I don't know, only you know if you can see a glimmer of hope. Without even that glimmer surely there is no point extending the agony for either of you. But if there is a tiny glimmer of hope, excitement or desire to be close again, then that must be worth pursuing

thumbwitch · 09/06/2010 23:51

Give Relate a go. They don't try and force people back together, they allow you space to talk out your feelings, either separately or together. The Relate people don't always recommend staying together, honestly - I have a friend who went with this stb ex-partner and they told them they were better off apart. Whatever the outcome, it gives you a safe place to tell your DH what happened - gives you both a chance for either 'closure' (God I hate that word) or an opening for a new start, whichever seems more appropriate.

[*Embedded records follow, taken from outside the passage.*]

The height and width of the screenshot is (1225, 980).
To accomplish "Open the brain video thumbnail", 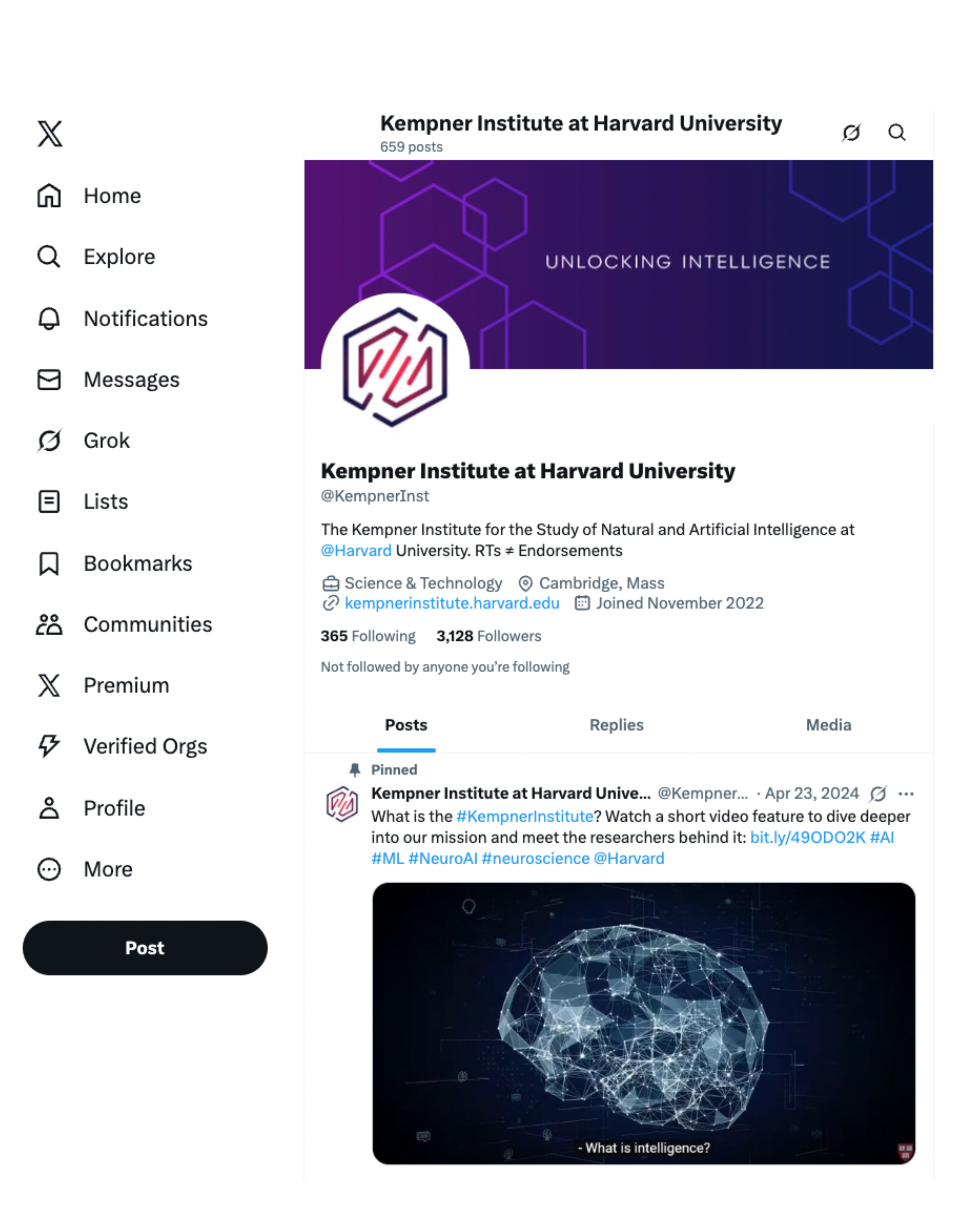I will click(643, 1023).
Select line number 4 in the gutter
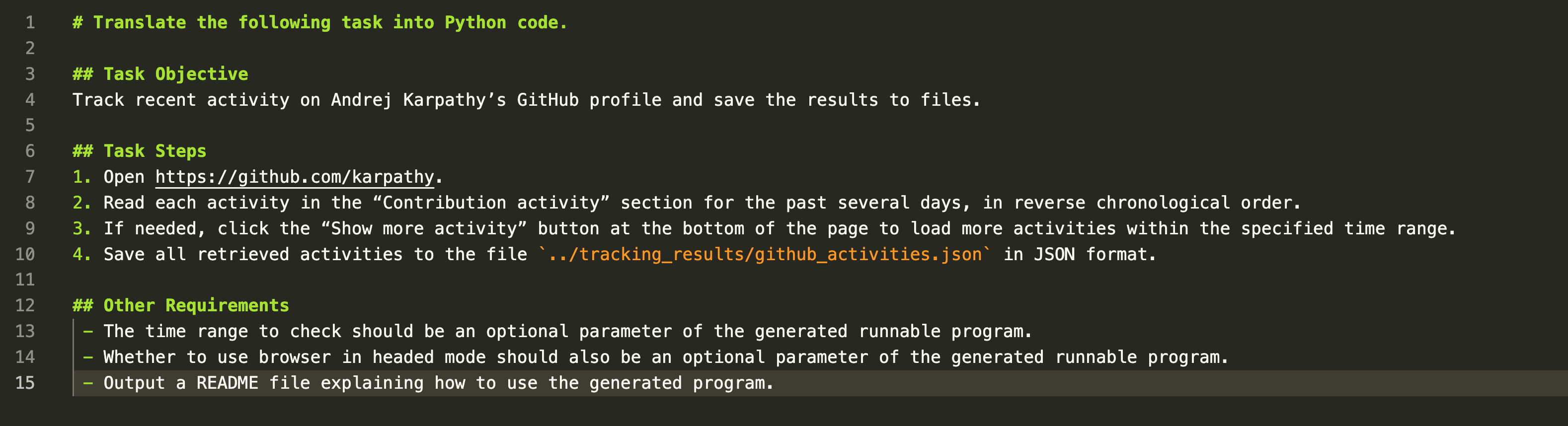This screenshot has height=426, width=1568. (x=30, y=100)
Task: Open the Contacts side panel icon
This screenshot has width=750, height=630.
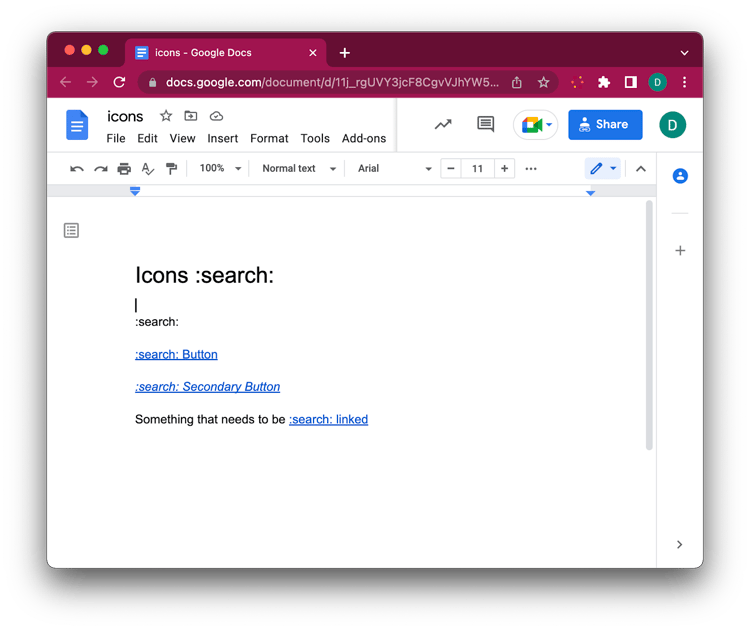Action: click(680, 176)
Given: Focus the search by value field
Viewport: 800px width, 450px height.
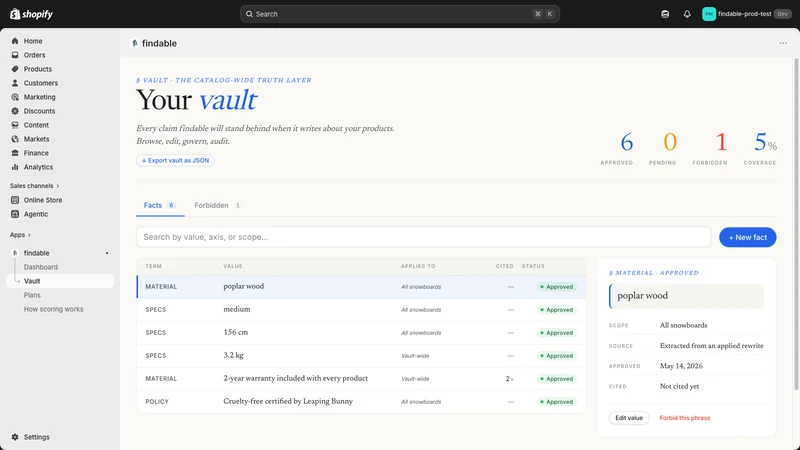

You might find that there is still something there, you might not - at the moment you are still under the cloud of his behaviour and it has smothered any love you had.

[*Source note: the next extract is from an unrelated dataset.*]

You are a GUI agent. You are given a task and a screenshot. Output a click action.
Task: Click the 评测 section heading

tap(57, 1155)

BUT - if he addresses his behaviour, if he does manage to make changes and goes back to being the person you used to love, it might change your feelings - they might get unsmothered (again, ask Fab) - or they might not.

You obviously haven't been open about your problems in the relationship, which is why this has come from so far left field for your DH - I think it would be more fair to give him a chance to see how things go with anger management and Relate - but make it clear that you are making NO promises.

zedsdead · 12/06/2010 15:30

Hi. I've just arrived back home and dh is at his brother's. I will be calling him to come over to the dc in a while, and so that we can talk.

I have decided to agree to go to relate together but that I am not making any promises that I will change my mind.

Where do we go from here though? I can't very well ask him to leave just yet can I? Don't know how it 'works' now though. How do we remain under the same roof with all this going on?